In Mock exam 3, Add a cron job to the system-wide cron table. This cron job should run as a user called Mary, on the 15th day of every month, at 4 AM*. The command that the cron job should execute is: find /home/mary/ -type d -empty -delete

In LFCS mock exam 3, there was this question: Add a cron job to the system-wide cron table. This cron job should run as a user called Mary, on the 15th day of every month, at 4 AM*. The command that the cron job should execute is: find /home/mary/ -type d -empty -delete.

I answered as: as the question asked about the system-wide cron, i added:

/etc/crontab
0  4   15 * *   mary    find /home/mary/ -type d -empty -delete

but this was the solution given at the end of the exam: (this would add to the root user crontab but not to the system-wide cron)

sudo crontab -e
0 4 15 * * su - mary -c 'find /home/mary/ -type d -empty -delete'

I believe 2 things are incorrect in this:

  1. this would add to the root user crontab but not to the system-wide cron
    2 i am not sure if this correct 0 4 15 * * su - mary -c ‘find /home/mary/ -type d -empty -delete’ . also it doesn’t say to run it as mary user

Regards,
Sreenivas

Let’s look at the posted solution, and see how it’s structured (for details, do man 5 crontab):

[TIME FIELDS] command

Your time fields are right, but the command you are running is

mary    find /home/mary/ -type d -empty -delete

This is not a valid command; in the system crontab, there’s no field to indicate what user to run as, because the system crontab is run a root. So you need a command that will “run as Mary”. The way to do this is to use the su command. The solution’s command is

su - mary -c 'find /home/mary/ -type d -empty -delete'

which means: using the environment of user mary (su - mary) run the command (-c) …

which will run the command as user mary, using mary’s environment.

Hi,

Could you please give us more information about the first part of@sreenivasc question?
We’re asked to edit the system-wide crontab (sudo vim /etc/crontab) , however if we do, the question is considered wrong. The autocorrect pin the answer as right only if we edit the root crontab (sudo crontab -e).

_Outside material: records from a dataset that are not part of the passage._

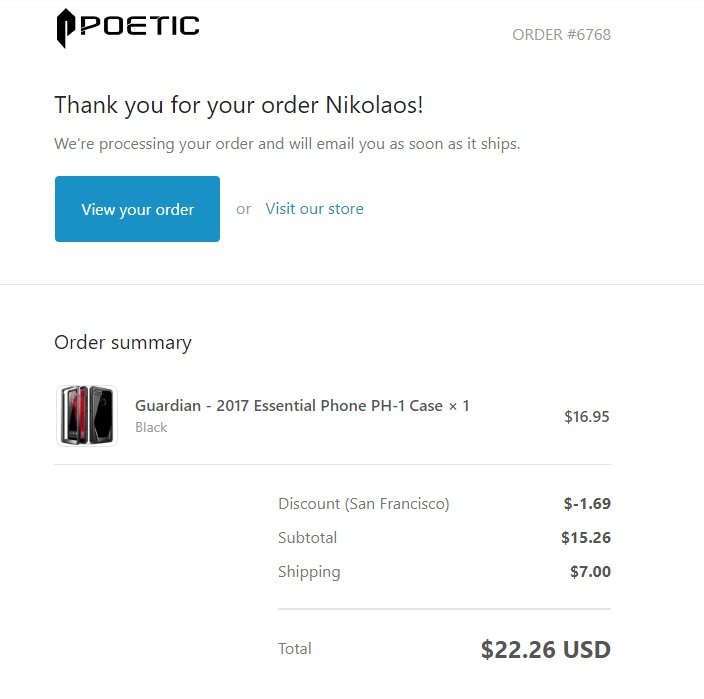The width and height of the screenshot is (704, 699).
Task: Click the word 'or' beside the button
Action: pyautogui.click(x=243, y=209)
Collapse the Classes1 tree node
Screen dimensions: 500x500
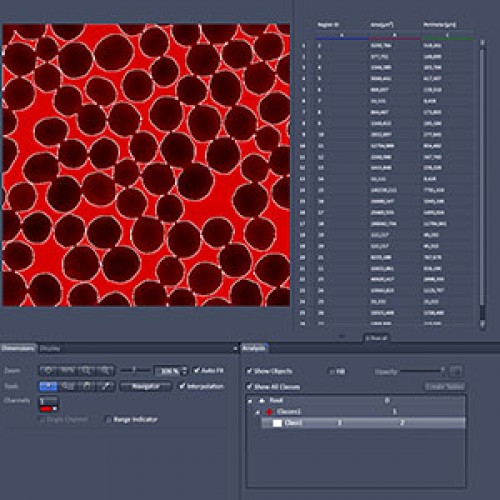257,412
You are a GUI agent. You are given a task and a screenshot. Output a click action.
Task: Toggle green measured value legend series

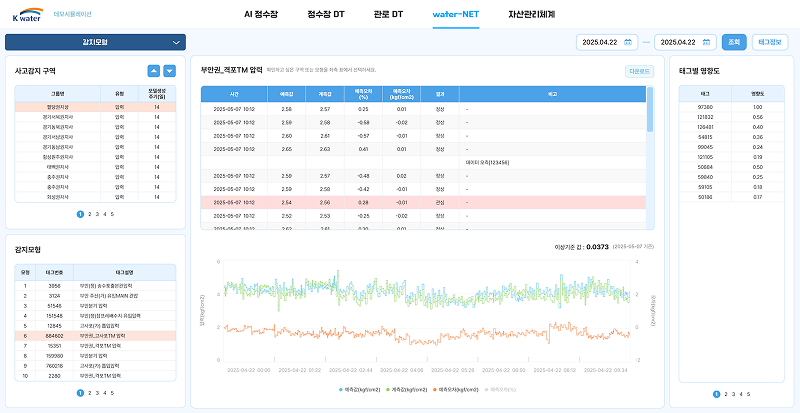406,390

Hi Rob, thanks for answering. There is a system crontab /etc/crontab that has time fields, username and command to run. Please take a look. there is also a separate sudo crontab -e for the root user and a separate crontab for each user. The question isn’t clear, if it should be run as a user mary then we could have directly added the crontab under that user’s crontab and we don’t have to use a username.